Little Carmela Chillery-Watson, five, from Market Lavington, near Devizes, suffers from a rare form of the muscle wasting disease muscular dystrophy.

Her parents were horrified when Virgin Care, who took over the NHS contract last year, claimed they were too short-staffed and did not have the finances to provide the amount of physiotherapy previously provided.

Now the family has launched a fundraising campaign to pay for private treatment.

Mrs Chillery-Watson said: "I have been emailing and calling Virgin Care constantly for a year about regular physio as Carmela requires daily mobility and stretching exercises as her disease progresses and causes joint contractures, pain and discomfort but I get back the same response, not enough resources or funding.

"They can only offer physio every four to six months. But with a progressive disease this can have a huge effect on a child's body.

"We had to Crowdfund for a home gym so I could do the exercises myself with Carmela to save future costs, but I am no professional and feel this is unfair on myself and Carmela having to do this when she is entitled to professional regular care.

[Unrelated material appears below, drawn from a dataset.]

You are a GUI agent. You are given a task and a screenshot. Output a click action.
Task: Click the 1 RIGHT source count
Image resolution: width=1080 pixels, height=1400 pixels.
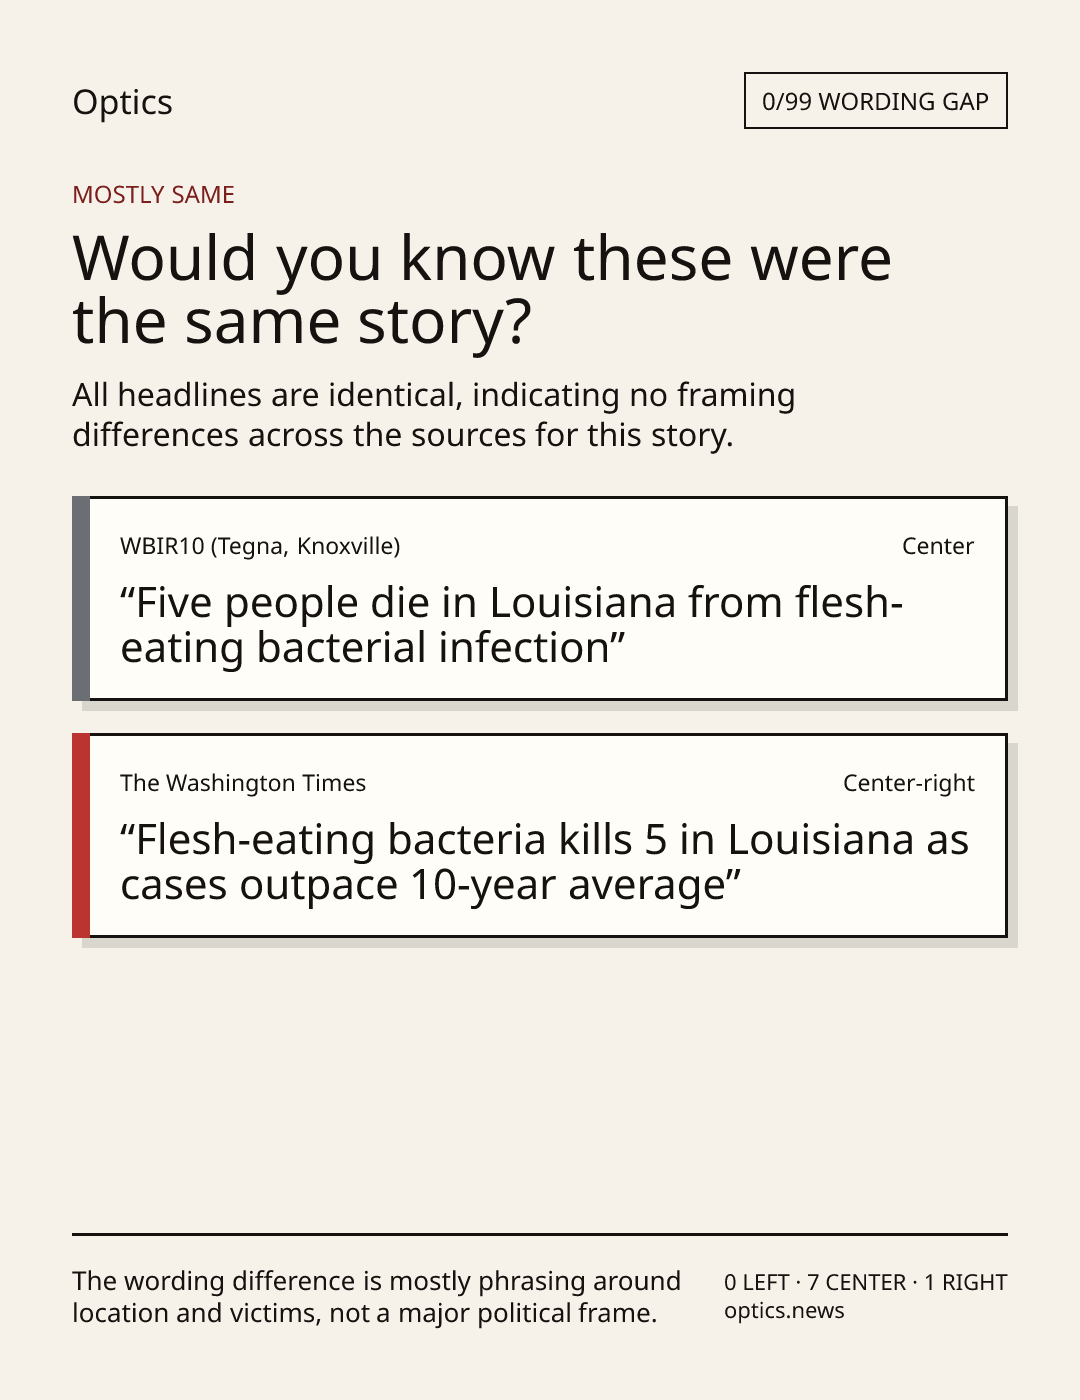[x=966, y=1282]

"I was worried I was not doing the physio right and had to Google for advice.

"But also it's another added stress whereas having a regular appointment to go to would benefit her so much more just to check I'm doing everything right and to observe any changes in her progression."

But she also praised staff from Virgin Care. She said: "When you do see them they are all lovely and very caring. It is not their fault. It is the system."

Virgin Care denied a lack of finance was a factor. A Virgin Care spokesperson said: “While there are some vacancies in our physio team locally, we still meet the needs of our patients and ensure that the care we provide meets the care plan put in place to help them. We are unable to talk about individual patients because of confidentiality, but we assess their needs on an ongoing basis to ensure we are providing an appropriate level of care.

“The NHS’ Wiltshire Clinical Commissioning Group have asked us to provide an integrated therapy service for children and young people in Wiltshire and our key aim is to ensure those who require our support have a single combined care plan that identifies their needs and any therapeutic objectives. Their care is then delivered by a team that includes physiotherapists, occupational therapists and assistants.”

Mrs Chillery-Watson and her husband Darren have also had to battle to get Carmela special Lycra suits that support her muscles.

Mrs Chillery-Watson said: "I have to fight every four to five months to get Carmela a new supportive Lycra suit to reduce spine deformities.

"She picked up her third Lycra suit last week after putting an email in January that her current suit was digging in and causing a blister. She has been without one for two months and that has been the case with the last two suits."

A spokesman for Wiltshire CCG said: "The CCG is aware that Virgin Care has been dealing with some significant vacancy rates within their physio team, and we are working with them continuously to ensure that children are able to access the levels of care that they require.

“Funding for the patient’s Lycra suits has been approved, which means there is no need for further funding requests. The CCG will simply need to be informed when a new suit is being ordered."

Devizes firefighters held a car wash on Saturday and raised £720 which will be split between Carmela's Therapy Fund and the Firefighters Charity.